PROBLEM DESCRIPTION
Starting with the line containing "Image resolution: width=534" and going on through the line containing "You are a computer-use agent. Screen", return the lines of the data below exactly, and only those.

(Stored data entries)
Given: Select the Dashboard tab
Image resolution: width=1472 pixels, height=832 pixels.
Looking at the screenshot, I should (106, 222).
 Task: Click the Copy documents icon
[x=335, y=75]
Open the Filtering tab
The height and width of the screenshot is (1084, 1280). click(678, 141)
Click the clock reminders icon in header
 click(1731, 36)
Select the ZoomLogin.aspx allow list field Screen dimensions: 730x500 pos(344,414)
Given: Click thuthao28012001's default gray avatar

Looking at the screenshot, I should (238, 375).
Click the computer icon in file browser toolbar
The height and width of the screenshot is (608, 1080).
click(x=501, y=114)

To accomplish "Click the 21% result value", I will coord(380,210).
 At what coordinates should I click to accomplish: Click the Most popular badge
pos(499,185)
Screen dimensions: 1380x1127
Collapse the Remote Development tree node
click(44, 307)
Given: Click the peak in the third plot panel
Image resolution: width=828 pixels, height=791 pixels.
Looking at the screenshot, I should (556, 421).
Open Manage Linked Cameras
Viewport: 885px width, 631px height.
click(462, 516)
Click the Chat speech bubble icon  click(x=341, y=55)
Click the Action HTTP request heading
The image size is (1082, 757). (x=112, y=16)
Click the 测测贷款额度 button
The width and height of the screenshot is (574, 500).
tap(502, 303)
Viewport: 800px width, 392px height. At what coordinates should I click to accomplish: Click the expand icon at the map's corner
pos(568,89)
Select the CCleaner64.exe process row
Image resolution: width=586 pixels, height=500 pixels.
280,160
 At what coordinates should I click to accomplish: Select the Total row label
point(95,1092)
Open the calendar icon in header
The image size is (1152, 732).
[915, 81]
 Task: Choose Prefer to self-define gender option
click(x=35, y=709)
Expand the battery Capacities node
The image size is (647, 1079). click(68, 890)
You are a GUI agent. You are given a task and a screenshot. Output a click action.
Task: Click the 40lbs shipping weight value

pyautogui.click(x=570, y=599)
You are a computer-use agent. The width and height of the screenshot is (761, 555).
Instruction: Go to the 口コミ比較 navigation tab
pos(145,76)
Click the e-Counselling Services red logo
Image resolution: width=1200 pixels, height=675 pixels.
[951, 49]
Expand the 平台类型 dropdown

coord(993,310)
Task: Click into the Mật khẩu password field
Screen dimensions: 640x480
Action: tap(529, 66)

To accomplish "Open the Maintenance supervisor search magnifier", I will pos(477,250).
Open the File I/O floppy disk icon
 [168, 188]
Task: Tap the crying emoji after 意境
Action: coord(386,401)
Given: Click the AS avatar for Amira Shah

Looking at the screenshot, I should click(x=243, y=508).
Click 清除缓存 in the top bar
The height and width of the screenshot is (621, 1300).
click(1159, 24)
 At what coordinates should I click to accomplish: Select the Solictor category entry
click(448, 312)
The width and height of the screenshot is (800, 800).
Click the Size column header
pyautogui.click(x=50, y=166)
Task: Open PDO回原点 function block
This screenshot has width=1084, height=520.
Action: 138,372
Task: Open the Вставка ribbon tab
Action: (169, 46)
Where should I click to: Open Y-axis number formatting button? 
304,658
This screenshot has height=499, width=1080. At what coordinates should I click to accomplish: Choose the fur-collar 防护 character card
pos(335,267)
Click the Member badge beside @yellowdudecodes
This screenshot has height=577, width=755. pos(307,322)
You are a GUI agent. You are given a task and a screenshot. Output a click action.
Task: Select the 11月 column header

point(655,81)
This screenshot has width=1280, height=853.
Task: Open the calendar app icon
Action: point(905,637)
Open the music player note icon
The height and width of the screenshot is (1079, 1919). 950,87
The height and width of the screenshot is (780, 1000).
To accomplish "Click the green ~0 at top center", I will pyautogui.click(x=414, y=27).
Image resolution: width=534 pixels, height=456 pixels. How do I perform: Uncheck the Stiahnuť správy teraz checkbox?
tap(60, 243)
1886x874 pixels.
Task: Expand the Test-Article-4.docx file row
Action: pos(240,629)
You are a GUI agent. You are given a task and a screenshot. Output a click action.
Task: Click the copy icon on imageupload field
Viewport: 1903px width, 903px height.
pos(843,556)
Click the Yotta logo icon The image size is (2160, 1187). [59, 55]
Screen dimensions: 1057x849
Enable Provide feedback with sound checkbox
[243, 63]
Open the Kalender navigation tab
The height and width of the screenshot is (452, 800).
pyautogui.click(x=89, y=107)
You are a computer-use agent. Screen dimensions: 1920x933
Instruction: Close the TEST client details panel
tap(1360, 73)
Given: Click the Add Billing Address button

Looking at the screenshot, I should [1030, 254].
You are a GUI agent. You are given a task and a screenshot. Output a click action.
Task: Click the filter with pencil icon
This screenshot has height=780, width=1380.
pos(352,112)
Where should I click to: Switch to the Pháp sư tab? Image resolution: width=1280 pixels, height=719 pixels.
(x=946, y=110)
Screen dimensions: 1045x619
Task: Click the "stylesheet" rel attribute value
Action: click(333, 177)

RESULT BELOW
Image resolution: width=534 pixels, height=456 pixels. How do I perform: Uncheck the Stiahnuť správy teraz checkbox?
tap(60, 243)
1886x874 pixels.
Task: Expand the Test-Article-4.docx file row
Action: pos(240,629)
You are a GUI agent. You are given a task and a screenshot. Output a click action.
Task: Click the copy icon on imageupload field
Viewport: 1903px width, 903px height.
pos(843,556)
Click the Yotta logo icon The image size is (2160, 1187). [59, 55]
Screen dimensions: 1057x849
Enable Provide feedback with sound checkbox
[243, 63]
Open the Kalender navigation tab
The height and width of the screenshot is (452, 800).
pyautogui.click(x=89, y=107)
You are a computer-use agent. Screen dimensions: 1920x933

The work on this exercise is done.